Most large organisations now make advance plans to bring in external security consultancies should they suffer data and security breaches, a new survey for Arbor Networks has found.

The Economist Intelligence Unit (EIU) study of 360 global senior business executives backed up by interviews with a dozen security executives found that around two thirds of firms had formal incident response plans in place for serious security incidents, with the same number complimenting this with a dedicated in-house response team.

Despite this apparent readiness, 80% of larger organisations had made advance arrangements with external experts, mainly in computer forensics, to supplement the initial response by an internal IT team.

This could be a sign that security incidents are now seen as so complex that employing enough in-house security expertise is seen as impossible, or perhaps it is part of trend to preserve evidence to support possible criminal prosecutions. Other external help is also sought from legal and law enforcement experts.

“It’s a very litigious process. If you are looking to be able to prosecute the perpetrators at the end of a breach, you need to be able to preserve the evidence,” said one of the executives interviewed for the study.

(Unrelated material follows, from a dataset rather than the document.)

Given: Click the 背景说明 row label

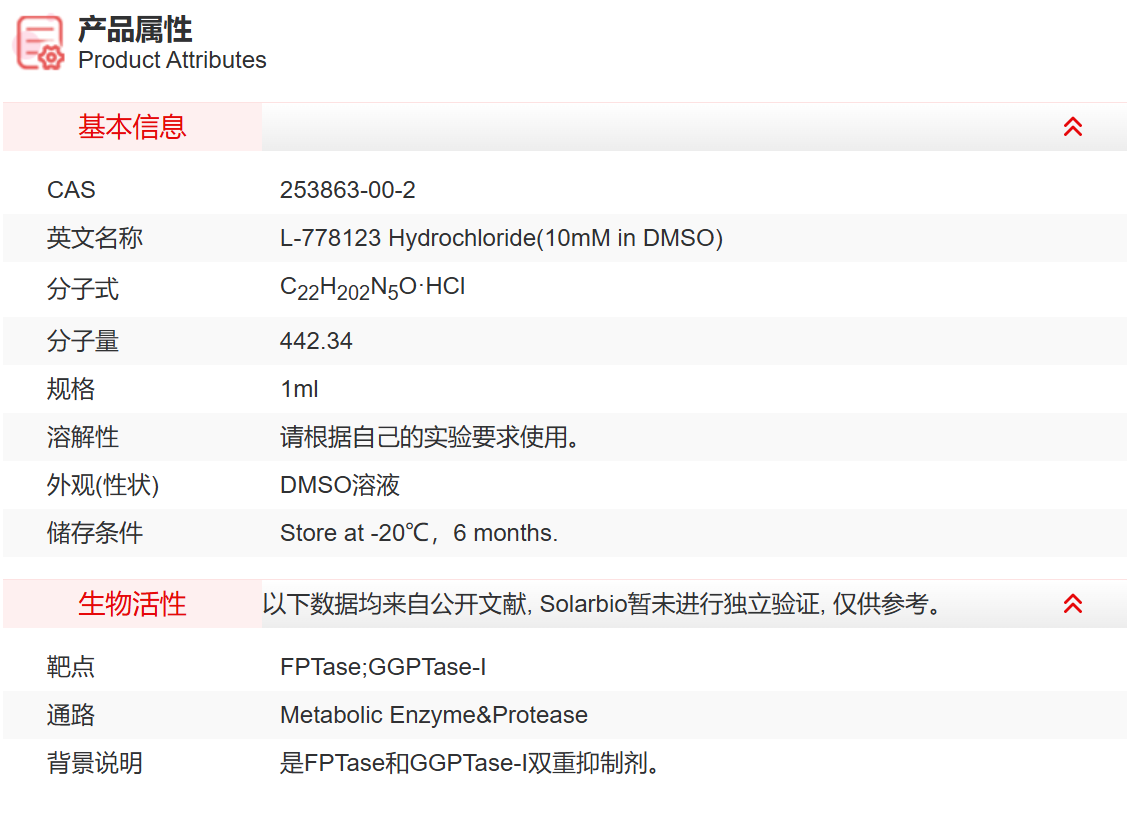Looking at the screenshot, I should [x=95, y=763].
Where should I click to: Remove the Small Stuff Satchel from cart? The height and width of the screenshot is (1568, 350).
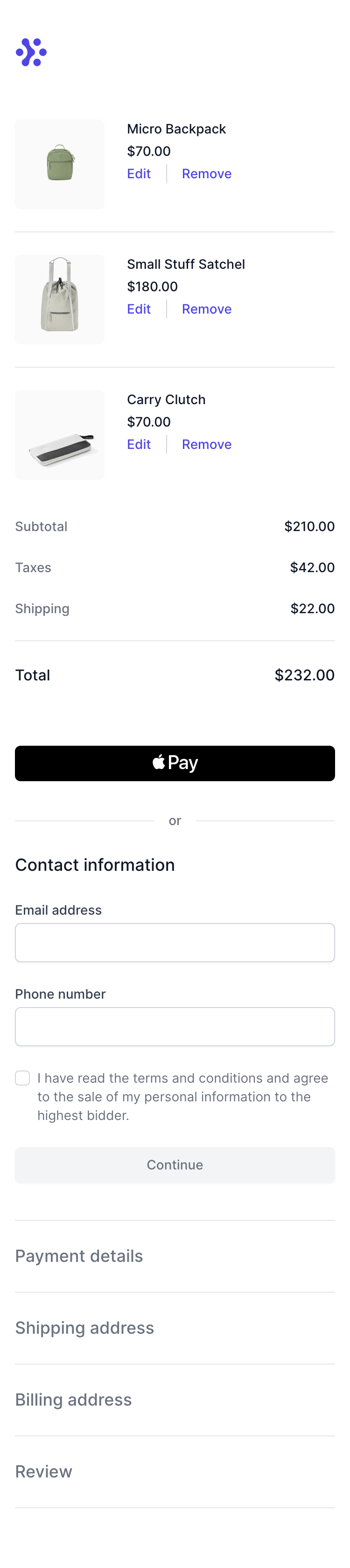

“In addition, you need to be able to collect the evidence in such a way that you truly know what the breach was and how it occurred.”

Increasingly, firms were treating security incidents as crime scenes, a factor that now over-rode the need to get systems working again.

Complaints from those interviewed included a lack of knowledge about the precise threats or “known unknowns” they were facing at any one time. This made many pessimistic about the chances of spotting a successful compromise within 24 hours.

Only a third of executives said their firms shared data on attacks with industry peers but it could be that this depends on the sector involved. Financial services appear to do well on this measure, mostly behind the scenes, but the numerous successful attacks on US retailers in the last year suggest that in this sector firms are more likely to be isolated from one another.

Breach reporting was bit better with 57% saying they would notify the authorities of reports they were legally obliged to (not all countries surveyed have notification laws), but 47% believed that being forced to make public all breaches would do more harm than good.

The number one disruption to systems, including those with a security theme, remains internal misconfiguration.

“There is an encouraging trend towards formalising corporate incident response preparations. But with the source and impact of threats becoming harder to predict, executives should make sure that incident response becomes an organisational reflex rather than just a plan pulled down off the shelf,” said EIU senior editor, James Chambers.